Instructions to follow | Make a word-for-word copy of the entries below from their first line through the line with "Given: Click the Rare", and add nothing.

Recorded information: Begin

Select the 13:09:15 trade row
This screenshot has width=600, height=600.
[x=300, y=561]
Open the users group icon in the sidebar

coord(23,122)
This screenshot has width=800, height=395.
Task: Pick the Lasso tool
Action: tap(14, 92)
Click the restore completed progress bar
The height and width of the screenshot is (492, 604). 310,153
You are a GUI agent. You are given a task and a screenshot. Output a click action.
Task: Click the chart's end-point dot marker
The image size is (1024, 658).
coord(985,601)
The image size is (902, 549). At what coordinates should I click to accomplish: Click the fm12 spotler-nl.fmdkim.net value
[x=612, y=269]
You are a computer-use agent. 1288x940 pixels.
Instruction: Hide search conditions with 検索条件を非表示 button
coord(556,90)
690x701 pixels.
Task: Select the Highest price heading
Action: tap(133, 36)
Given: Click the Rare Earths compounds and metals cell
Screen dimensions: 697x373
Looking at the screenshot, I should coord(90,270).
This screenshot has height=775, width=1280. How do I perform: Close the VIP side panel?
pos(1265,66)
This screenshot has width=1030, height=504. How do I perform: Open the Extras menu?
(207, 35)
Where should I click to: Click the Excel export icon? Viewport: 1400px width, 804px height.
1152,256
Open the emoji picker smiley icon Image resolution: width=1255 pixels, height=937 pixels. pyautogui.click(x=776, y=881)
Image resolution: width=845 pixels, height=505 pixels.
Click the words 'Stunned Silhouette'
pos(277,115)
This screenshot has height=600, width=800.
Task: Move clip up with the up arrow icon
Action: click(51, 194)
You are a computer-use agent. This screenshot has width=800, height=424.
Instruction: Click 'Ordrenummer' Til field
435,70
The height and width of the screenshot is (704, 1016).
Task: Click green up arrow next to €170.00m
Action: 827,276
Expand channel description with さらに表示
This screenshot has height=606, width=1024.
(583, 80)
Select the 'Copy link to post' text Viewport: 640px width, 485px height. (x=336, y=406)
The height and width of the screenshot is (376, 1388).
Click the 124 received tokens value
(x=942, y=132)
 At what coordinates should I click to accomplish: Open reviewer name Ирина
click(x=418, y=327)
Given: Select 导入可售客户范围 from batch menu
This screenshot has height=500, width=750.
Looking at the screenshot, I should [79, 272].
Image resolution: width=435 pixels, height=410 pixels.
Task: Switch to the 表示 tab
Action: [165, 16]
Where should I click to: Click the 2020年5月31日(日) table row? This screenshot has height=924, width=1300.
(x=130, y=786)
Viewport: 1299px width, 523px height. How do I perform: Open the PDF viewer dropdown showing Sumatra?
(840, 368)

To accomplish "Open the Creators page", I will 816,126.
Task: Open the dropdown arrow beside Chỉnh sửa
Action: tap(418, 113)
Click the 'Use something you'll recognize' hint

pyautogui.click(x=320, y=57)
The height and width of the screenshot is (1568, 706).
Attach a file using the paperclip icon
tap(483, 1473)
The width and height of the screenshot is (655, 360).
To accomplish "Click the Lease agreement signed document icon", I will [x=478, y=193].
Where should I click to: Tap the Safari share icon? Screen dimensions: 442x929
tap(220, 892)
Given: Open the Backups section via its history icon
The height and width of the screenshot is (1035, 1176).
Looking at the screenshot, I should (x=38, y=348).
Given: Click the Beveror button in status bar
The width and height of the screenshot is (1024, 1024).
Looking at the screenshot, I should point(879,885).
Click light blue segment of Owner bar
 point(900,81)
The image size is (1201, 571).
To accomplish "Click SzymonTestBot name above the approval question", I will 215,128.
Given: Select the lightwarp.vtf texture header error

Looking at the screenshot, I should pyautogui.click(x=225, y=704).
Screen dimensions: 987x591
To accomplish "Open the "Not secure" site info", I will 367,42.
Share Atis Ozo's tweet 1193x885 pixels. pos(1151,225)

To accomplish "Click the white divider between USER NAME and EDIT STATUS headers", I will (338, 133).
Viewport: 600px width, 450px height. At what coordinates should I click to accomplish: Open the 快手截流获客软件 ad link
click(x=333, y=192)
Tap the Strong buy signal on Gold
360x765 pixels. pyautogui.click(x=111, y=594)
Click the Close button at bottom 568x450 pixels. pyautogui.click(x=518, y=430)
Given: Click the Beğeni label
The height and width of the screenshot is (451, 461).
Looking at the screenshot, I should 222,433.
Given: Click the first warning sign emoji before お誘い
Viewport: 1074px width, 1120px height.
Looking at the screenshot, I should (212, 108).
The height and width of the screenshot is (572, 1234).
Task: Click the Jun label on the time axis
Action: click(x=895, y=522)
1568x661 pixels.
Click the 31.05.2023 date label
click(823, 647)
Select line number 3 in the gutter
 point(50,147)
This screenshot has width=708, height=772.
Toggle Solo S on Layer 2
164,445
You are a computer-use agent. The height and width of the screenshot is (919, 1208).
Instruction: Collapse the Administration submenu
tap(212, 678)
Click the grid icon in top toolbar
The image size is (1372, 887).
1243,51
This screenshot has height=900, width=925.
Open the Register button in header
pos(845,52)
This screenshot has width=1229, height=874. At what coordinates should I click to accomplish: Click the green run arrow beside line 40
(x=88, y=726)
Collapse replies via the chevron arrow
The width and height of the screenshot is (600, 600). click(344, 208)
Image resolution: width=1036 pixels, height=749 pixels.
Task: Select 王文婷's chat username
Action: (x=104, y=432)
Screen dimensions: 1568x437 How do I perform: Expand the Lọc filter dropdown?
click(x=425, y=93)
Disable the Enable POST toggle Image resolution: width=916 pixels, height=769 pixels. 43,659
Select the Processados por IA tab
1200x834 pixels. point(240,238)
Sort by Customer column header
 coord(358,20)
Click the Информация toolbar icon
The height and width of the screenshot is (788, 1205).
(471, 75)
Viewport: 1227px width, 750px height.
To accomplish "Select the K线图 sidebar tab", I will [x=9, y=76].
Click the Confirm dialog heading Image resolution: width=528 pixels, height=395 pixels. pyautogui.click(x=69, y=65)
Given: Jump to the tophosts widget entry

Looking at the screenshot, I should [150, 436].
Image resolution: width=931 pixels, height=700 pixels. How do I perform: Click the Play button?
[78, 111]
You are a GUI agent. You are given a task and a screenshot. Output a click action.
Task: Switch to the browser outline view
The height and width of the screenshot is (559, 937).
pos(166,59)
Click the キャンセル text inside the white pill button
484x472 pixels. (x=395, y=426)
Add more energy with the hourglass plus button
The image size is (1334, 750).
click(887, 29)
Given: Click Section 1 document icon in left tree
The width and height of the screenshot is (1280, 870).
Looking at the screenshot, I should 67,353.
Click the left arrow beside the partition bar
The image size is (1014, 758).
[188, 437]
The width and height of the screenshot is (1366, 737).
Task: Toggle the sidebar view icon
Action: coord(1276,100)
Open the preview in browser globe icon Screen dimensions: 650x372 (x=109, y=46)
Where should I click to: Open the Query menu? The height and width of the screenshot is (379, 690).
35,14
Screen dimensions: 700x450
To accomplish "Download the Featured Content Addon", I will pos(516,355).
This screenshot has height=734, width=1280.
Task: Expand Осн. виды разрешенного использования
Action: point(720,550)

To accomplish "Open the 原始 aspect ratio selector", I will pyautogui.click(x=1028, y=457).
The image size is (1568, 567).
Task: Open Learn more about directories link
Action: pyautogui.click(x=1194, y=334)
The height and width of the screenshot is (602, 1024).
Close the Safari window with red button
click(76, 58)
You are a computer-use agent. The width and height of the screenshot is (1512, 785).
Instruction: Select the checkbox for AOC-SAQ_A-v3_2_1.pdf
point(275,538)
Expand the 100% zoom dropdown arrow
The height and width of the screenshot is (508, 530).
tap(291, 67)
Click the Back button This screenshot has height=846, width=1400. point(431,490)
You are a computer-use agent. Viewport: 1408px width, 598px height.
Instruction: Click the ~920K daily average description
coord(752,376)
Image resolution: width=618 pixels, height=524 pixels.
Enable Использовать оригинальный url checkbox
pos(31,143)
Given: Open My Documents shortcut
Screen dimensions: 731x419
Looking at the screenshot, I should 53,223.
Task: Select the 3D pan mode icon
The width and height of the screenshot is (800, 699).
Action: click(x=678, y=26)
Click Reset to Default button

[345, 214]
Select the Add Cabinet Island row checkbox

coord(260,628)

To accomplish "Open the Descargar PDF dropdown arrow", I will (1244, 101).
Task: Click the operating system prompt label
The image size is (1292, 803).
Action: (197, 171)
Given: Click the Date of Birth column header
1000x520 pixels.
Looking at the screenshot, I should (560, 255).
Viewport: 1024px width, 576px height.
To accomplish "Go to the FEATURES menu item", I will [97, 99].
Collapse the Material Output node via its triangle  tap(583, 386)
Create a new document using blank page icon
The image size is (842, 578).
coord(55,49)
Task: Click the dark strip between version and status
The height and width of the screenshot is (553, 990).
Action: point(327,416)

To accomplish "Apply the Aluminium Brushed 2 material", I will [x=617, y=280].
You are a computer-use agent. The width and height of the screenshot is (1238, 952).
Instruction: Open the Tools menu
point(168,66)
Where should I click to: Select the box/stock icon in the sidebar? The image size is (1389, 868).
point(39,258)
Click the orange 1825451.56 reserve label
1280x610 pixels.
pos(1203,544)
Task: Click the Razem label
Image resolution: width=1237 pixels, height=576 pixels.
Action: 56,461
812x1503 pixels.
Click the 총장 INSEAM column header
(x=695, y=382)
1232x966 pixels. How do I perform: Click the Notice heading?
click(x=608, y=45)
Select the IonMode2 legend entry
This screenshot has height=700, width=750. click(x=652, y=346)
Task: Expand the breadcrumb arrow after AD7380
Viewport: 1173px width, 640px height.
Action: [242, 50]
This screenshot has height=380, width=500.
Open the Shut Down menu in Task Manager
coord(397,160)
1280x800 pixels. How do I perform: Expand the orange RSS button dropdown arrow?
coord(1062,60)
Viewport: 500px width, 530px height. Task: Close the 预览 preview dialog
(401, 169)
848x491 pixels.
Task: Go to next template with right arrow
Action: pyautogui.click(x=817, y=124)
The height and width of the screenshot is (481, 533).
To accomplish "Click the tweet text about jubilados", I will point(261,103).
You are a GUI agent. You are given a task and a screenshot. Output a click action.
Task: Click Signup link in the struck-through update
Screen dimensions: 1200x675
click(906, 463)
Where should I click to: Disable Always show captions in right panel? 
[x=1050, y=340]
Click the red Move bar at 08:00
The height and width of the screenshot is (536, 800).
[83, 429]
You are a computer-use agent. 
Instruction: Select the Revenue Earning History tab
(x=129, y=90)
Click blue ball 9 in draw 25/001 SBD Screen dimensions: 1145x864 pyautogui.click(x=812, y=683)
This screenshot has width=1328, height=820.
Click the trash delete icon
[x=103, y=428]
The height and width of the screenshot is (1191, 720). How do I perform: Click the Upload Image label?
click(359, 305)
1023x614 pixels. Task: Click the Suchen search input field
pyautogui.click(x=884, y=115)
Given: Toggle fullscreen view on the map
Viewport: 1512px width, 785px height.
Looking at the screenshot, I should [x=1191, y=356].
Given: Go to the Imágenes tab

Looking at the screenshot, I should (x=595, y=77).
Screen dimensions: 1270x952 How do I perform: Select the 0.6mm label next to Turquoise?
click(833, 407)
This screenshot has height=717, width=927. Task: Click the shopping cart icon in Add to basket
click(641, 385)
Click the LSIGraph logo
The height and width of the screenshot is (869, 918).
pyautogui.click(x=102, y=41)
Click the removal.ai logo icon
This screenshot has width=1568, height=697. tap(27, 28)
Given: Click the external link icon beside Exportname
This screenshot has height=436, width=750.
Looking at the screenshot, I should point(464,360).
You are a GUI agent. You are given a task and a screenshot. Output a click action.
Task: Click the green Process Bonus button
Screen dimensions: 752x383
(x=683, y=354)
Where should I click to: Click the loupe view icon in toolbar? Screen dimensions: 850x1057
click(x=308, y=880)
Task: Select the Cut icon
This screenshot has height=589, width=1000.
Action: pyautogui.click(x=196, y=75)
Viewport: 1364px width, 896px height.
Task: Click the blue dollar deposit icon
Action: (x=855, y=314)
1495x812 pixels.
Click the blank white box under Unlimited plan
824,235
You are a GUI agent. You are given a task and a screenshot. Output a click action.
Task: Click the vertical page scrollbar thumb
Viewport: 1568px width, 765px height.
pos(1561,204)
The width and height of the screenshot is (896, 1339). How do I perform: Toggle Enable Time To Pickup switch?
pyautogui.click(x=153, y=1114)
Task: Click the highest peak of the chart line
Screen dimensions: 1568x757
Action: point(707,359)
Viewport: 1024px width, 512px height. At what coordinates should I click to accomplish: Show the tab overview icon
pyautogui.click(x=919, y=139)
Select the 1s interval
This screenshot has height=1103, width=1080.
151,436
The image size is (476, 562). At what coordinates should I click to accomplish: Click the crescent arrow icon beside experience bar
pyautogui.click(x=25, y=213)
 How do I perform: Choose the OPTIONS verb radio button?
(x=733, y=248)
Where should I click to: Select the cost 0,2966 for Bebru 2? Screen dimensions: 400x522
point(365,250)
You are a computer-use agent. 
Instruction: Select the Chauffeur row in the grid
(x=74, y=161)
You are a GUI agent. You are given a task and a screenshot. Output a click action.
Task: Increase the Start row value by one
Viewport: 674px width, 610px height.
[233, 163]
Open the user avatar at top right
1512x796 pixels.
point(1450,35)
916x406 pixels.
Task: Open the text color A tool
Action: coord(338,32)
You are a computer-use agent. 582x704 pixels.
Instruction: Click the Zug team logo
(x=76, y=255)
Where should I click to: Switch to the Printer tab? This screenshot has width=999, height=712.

Recorded information: End

Answer section |
Select the 13:09:15 trade row
This screenshot has width=600, height=600.
[x=300, y=561]
Open the users group icon in the sidebar

coord(23,122)
This screenshot has width=800, height=395.
Task: Pick the Lasso tool
Action: tap(14, 92)
Click the restore completed progress bar
The height and width of the screenshot is (492, 604). 310,153
You are a GUI agent. You are given a task and a screenshot. Output a click action.
Task: Click the chart's end-point dot marker
The image size is (1024, 658).
coord(985,601)
The image size is (902, 549). At what coordinates should I click to accomplish: Click the fm12 spotler-nl.fmdkim.net value
[x=612, y=269]
You are a computer-use agent. 1288x940 pixels.
Instruction: Hide search conditions with 検索条件を非表示 button
coord(556,90)
690x701 pixels.
Task: Select the Highest price heading
Action: tap(133, 36)
Given: Click the Rare Earths compounds and metals cell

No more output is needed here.